No, PB does not stand for peanut butter.  Nor Pottery Barn or lead.

PB stands for a brownie with a secret ingredient. . .prunes!

But don't close this page.  Don't give up all hope on these brownies.  They do not taste like some icky trying-to-be-healthy brownie re-make.  They taste like amazing little bites of goodness.  Trust me.

PB's (Prune Brownies) - original recipe can be found here

You need:
1/2 cup unsweetened cocoa powder (use a good quality brand; I use ghirardelli)
A little under 1/2 cup applesauce
3 egg whites
A little under 1 cup sugar (you're welcome to taste test to find the right amount sweetness)
1 tsp sea salt
1 tsp vanilla extract
1 tsp instant coffee granules
1/2 cup whole wheat flour
Around 4 prunes

What to do:
Preheat oven to 350F.  In a large bowl mix together all dry ingredients.  Put applesauce and prunes into small bowl (or mug) and use an immersion blender to blend until smooth (if you don't have an immersion blender you can add some liquid and fork mash really well).  Pour the applesauce and prune mixture into a bowl and add egg whites.  Mix together.  Gently fold the wet ingredients into the dry ones and stir only until moistened.  Pour into sprayed 8x8 pan and bake for 20-25 minutes (for extra fudgy brownies you can under-bake a bit and then let sit overnight).  Let brownies cool before serving.
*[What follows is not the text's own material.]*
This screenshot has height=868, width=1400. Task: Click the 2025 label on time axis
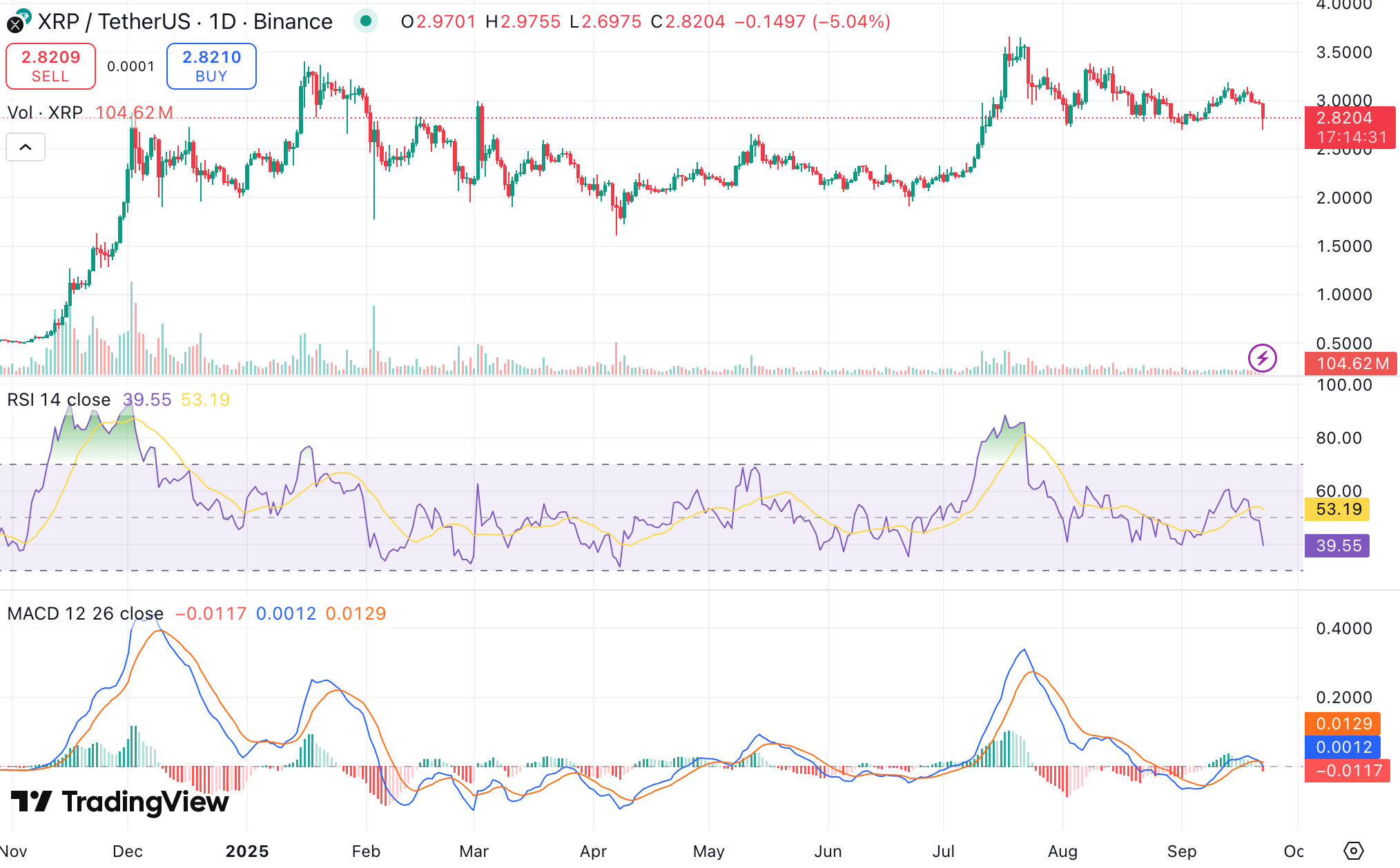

I'm really into secret ingredient brownies, aren't I?  First the black bean ones and now these.  However, I do have my reasons.

Whenever a make a brownie with a funny ingredient they come out so delicious.  These prune ones are decadent, dense, and oh so fudgy.  The best type of brownie, in my opinion.

So, let this be a lesson to all.  Don't let a strange ingredient scare you away, or you may be sorry!